WRITTEN INSTRUCTION =>
Answer these questions from the interview excerpt on young Algerians and the War of Independence:
1. In which journal did the article appear?
2. What share of Algeria's population does the excerpt say is under the age of twenty-four?
3. Scenes of war in which present-day country are named as one influence on young people's perceptions of the past?

PAGE EXCERPT =>
• • •
Natalya Vince, “Saintly Grandmothers: Youth Reception and Reinterpretation of the National Past in Contemporary Algeria.”The Journal of North African Studies, 18:1 (2013).
Jadaliyya (J): What made you write this article?
Natalya Vince (NV): The Algerian War of Independence (1954-62), or at least a selective and glorified version of the war, has played a key role in both the formation of Algerian national identity and the legitimization of political elites. For the past fifty years, museums, monuments, school textbooks, national holidays, and political speeches have constantly reminded Algerians that independence was won through the sacrifice of “one and a half million martyrs” in a struggle fought “by the people, for the people” and in which there was “one sole hero, the people.” In this narrative, the old colonial power, France, provides a useful scarecrow, a handy “other” against which “we” can be defined. At the same time, nearly half the population of Algeria today is under the age of twenty-four. Within and beyond the borders of Algeria, this youthful majority is often depicted as disinterested in these tired old tales of the past, instead looking across the Mediterranean Sea to migrate to Europe, particularly to France.
This article was motivated by the desire to step away from these familiar descriptions of, on the one hand, an omnipresent, rigid national narrative and, on the other hand, disaffected and indifferent younger generations. It was also motivated by a desire to write a post-independence story in which France was not center stage, either as eternal enemy or object of desire. Instead, I was interested in how young people understand the history of the War of Independence, what they think about the way in which history is taught, and how their perceptions of the past are shaped by a range of local, national, and transnational influences, from grandmothers’ stories to school textbooks to scenes of war in present-day Iraq.
J: What particular topics, issues, and literatures does the article address?
• • •
DATA BLOCK =>
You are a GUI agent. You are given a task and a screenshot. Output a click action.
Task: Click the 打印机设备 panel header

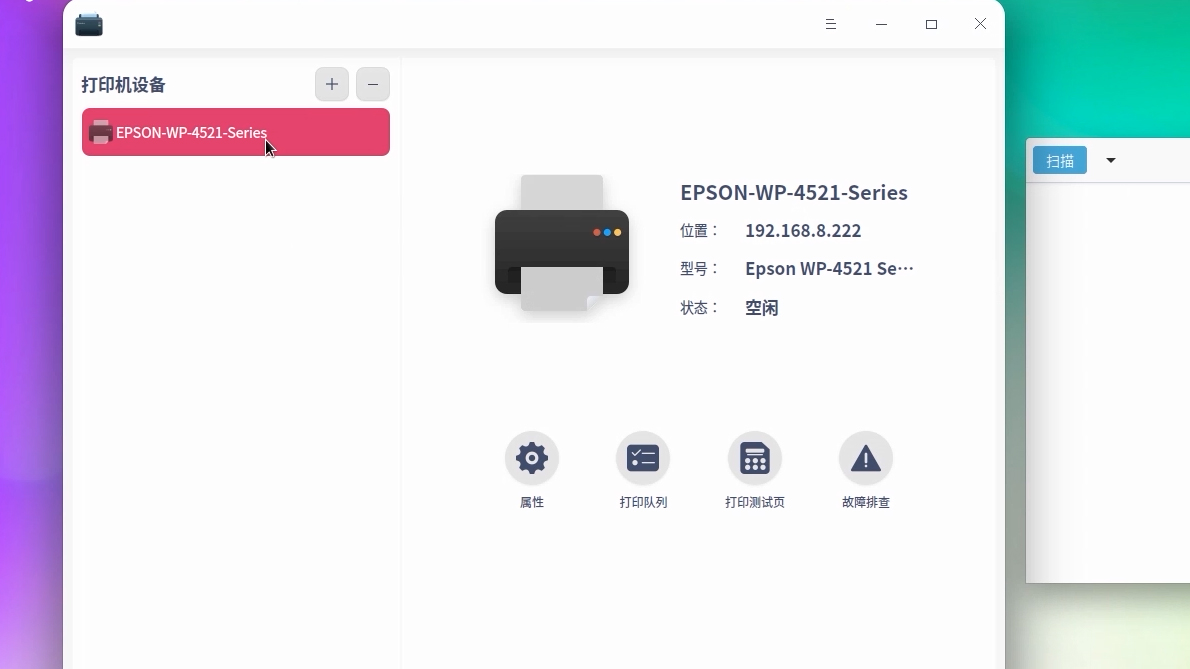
• • •
ANSWER TO THIS EXERCISE =>
1. The Journal of North African Studies
2. Nearly half
3. Iraq